Pada bagian ini, kita akan memakai contoh yang dekat dengan Java production system:

Case Command Processor
- menerima command ResolveCase
- harus idempotent
- memakai case status dan version
- menulis outbox event
- command bisa dikirim ulang
- dua worker bisa memproses case yang sama
- publisher bisa menerbitkan outbox event belakangan

Kita tidak akan mencoba memodelkan HTTP, JSON, JDBC, atau Kafka secara penuh. Kita akan memodelkan behavior correctness-nya.


1. TLA+ Mental Model

TLA+ melihat sistem sebagai sequence of states.

state0 -> state1 -> state2 -> state3 -> ...

Setiap transition dari satu state ke state berikutnya disebabkan oleh action.

Spesifikasi biasanya punya elemen inti:

CONSTANTS  = nilai yang ditentukan oleh model checker
VARIABLES  = state sistem
Init       = kondisi state awal
Next       = semua action yang boleh mengubah state
Spec       = Init dan selalu Next
Invariant  = properti yang harus selalu benar
Liveness   = properti yang akhirnya harus terjadi

Skeleton:

---- MODULE Example ----
EXTENDS Naturals, FiniteSets, Sequences

CONSTANTS Cases, Commands

VARIABLES status, processed, outbox

vars == << status, processed, outbox >>

Init ==
  /\ status = [c \in Cases |-> "OPEN"]
  /\ processed = {}
  /\ outbox = << >>

Next ==
  \/ SomeAction
  \/ SomeOtherAction

Spec == Init /\ [][Next]_vars

Invariant == TRUE
====

Makna [][Next]_vars secara praktis:

Setelah Init, setiap langkah berikutnya harus mengikuti salah satu action di Next atau stuttering step yang tidak mengubah vars.

Stuttering penting karena TLA+ memodelkan behavior temporal, dan sistem boleh “tidak melakukan apa-apa” pada satu step.


2. Jangan Modelkan Kode; Modelkan Risiko

Java implementation mungkin terlihat seperti ini:

@Transactional
public ResolveResult resolve(ResolveCaseCommand command) {
    IdempotencyRecord existing = idempotency.find(command.idempotencyKey());
    if (existing != null) {
        return existing.toResult();
    }

    CaseEntity entity = caseRepository.findByIdForUpdate(command.caseId());

    if (entity.status().isTerminal()) {
        ResolveResult result = ResolveResult.alreadyTerminal(entity.id());
        idempotency.save(command.idempotencyKey(), command.requestHash(), result);
        return result;
    }

    entity.resolve(command.resolution());
    caseRepository.save(entity);
    outbox.insert(CaseResolvedEvent.from(entity));

    ResolveResult result = ResolveResult.resolved(entity.id(), entity.version());
    idempotency.save(command.idempotencyKey(), command.requestHash(), result);
    return result;
}

TLA+ tidak perlu memodelkan:

class name
repository interface
JSON deserialization
JDBC statement
transaction annotation
logging format

TLA+ perlu memodelkan risiko:

same command processed twice
same case resolved twice
outbox event without committed state
command outcome changes across retries
two workers interleave
failure occurs between state update and outbox append

3. Domain Abstraction

Kita mulai dengan domain kecil.

Case status:
- OPEN
- RESOLVED

Command:
- command id
- case id

Kita abaikan detail resolution body.
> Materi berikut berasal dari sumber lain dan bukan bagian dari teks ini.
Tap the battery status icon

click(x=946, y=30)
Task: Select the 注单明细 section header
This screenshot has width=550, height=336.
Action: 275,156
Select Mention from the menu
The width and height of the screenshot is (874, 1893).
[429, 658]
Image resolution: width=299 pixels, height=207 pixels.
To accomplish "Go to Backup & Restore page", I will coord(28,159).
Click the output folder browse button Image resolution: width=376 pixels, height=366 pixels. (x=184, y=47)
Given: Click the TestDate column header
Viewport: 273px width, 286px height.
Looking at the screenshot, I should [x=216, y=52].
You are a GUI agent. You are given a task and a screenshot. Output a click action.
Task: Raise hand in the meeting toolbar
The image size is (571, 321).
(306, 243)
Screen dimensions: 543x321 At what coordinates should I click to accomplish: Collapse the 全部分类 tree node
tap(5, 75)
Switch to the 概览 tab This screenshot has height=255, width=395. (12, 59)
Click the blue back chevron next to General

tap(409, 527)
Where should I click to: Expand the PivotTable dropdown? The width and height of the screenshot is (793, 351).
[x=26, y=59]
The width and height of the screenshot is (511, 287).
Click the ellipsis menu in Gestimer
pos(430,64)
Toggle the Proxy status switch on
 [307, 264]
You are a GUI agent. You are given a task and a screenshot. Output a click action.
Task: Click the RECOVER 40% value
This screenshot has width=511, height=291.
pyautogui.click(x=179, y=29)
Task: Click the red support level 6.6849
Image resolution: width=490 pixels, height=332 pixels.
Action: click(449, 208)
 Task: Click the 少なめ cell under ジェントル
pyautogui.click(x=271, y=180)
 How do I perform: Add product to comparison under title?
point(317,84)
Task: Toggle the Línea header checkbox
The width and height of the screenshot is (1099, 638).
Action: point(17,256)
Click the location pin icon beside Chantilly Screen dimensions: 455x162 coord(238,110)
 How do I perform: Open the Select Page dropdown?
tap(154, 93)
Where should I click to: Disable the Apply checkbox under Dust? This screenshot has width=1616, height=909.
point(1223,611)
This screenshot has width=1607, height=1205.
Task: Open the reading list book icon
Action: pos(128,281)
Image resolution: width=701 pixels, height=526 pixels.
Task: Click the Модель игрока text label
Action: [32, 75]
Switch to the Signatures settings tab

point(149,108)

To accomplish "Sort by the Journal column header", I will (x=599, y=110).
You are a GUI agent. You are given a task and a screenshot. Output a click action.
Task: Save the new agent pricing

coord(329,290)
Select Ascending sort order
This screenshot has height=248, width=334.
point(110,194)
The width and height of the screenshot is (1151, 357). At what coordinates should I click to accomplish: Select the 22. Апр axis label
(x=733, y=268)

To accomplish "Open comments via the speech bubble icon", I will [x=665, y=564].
Kita fokus pada idempotency dan terminal event.

Desired properties:

P1: A case can have at most one CaseResolved event.
P2: A processed command id always maps to stable outcome.
P3: No CaseResolved event exists unless the case is RESOLVED.
P4: A RESOLVED case never returns to OPEN.

TLA+ state variables:

status     : case -> status
processed  : set of processed command ids
outcome    : command id -> outcome
outbox     : sequence of events

Nondeterministic environment:

which command arrives
whether duplicate command arrives
which worker processes it
whether publisher runs

4. First TLA+ Model: Naive Resolve

Model pertama sengaja salah. Tujuannya agar model checker menemukan bug.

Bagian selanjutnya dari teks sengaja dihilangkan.